Wilhelm had an extremely reactionary understanding of monarchic rule, while Rudolf was an advocate of liberal ideas. The Hohenzollern prince was the epitome of Prussiandom: militarist and snappish, pompous and German-nationalistic with an obtrusively chauvinist vein, he acted out of a position of bullying strength. Wilhelm’s arrogance reflected the self-assurance of Germany as the new foremost power in Central Europe; this was seen by the Habsburg Monarchy as a threat, its self-image shattered after the painful defeat in the process of German Unification. Vienna reacted with a mixture of adulation and stubborn insistence on the venerable traditions of Habsburg rule. Particularly German-nationalist circles saw their “true” ruler in Wilhelm, and when the new German emperor visited Austria in October 1888 to celebrate his accession, the Austrian authorities had their work cut out for them to curb the ovations so as to avoid embarrassing scenes for Franz Joseph.

Wilhelm’s relationship to Archduke Franz Ferdinand was distinctly better: the two men were closer in ideology and occasionally developed a real sympathy for each other, mostly thanks to Wilhelm’s gentlemanly behavior to the wife of the Austrian successor to the throne, who was not of the social rank regarded as befitting to marry a member of the Imperial House. When the German Kaiser was the first monarch to invite Sophie expressly to a state visit – until then she had never made an official appearance – the ice was broken, and Franz Ferdinand felt obliged to feel grateful towards Wilhelm, despite certain political differences.

His relationship to Austria-Hungary, Germany’s closest ally based on the Dual Alliance of 1879, was burdened by his lack of understanding for the difficult problems of the heterogeneous multi-ethnic State. Wilhelm did not mince his words when judging the situation in the dual monarchy.

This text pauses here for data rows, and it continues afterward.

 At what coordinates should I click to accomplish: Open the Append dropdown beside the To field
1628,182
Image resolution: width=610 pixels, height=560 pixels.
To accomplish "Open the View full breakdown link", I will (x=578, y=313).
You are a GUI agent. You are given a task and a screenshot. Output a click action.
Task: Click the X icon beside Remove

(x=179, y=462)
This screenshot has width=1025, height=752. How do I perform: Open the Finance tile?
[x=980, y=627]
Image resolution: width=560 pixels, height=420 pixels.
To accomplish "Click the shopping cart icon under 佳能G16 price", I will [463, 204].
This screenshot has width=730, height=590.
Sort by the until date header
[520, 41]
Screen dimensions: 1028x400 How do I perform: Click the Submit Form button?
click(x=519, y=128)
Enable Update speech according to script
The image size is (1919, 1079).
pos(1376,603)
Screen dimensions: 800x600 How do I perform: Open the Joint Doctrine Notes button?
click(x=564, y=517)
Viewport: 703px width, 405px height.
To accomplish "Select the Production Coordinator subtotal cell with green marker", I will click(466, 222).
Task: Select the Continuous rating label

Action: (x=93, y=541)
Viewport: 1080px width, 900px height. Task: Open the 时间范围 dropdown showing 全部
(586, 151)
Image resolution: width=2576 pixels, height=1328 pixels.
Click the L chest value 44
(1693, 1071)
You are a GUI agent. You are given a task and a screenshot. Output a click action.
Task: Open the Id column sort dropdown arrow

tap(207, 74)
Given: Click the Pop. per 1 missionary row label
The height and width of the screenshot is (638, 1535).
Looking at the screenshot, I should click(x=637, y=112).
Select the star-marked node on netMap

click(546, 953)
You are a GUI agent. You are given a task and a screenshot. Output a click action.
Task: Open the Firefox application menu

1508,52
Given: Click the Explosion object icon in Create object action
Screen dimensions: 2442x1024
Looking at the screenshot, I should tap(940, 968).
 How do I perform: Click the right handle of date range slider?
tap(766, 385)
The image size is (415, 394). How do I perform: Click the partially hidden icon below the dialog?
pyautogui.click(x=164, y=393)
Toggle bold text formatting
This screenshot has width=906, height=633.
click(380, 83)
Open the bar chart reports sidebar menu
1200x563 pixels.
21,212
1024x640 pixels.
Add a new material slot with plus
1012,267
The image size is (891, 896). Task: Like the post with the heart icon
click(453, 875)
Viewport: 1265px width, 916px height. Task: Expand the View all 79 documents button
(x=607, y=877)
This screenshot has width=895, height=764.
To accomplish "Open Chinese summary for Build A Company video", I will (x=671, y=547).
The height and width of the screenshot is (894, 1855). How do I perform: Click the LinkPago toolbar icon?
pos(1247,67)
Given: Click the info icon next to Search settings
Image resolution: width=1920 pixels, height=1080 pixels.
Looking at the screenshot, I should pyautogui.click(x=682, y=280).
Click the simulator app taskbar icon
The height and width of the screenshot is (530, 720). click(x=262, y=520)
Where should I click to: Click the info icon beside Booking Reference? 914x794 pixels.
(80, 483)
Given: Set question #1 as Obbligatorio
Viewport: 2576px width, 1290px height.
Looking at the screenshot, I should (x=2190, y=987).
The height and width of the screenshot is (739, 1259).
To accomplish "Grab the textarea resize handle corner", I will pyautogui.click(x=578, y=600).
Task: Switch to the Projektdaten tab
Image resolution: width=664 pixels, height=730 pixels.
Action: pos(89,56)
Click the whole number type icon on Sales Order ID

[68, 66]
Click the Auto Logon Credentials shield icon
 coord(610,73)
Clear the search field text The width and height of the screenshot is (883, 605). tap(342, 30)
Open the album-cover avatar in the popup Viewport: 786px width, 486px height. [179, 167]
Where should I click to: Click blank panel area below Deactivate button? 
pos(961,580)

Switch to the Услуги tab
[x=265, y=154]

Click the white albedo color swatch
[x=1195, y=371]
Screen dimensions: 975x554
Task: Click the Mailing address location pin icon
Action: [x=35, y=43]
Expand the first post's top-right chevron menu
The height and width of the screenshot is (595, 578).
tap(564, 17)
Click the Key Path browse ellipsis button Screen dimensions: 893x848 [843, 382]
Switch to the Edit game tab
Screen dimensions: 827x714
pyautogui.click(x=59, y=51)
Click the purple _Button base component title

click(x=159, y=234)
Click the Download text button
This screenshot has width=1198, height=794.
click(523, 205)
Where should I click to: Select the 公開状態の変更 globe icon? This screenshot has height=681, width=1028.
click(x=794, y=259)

The German Kaiser openly criticized the military and political weakness of his ally and believed in general he had diagnosed its malady in the “sloppiness typical of the country.”

Anyway the best way to characterize it is the old adage "You can choose your friends but you can't choose your family." and this applied best to Austria-Hungary and Germany. The German nobility of both nations felt a kinship in nationalism that no other powers had, this ensured Germany would work with Austria following Bismarck's resignation to the end of the German and Austro-Hungarian Empire's themselves.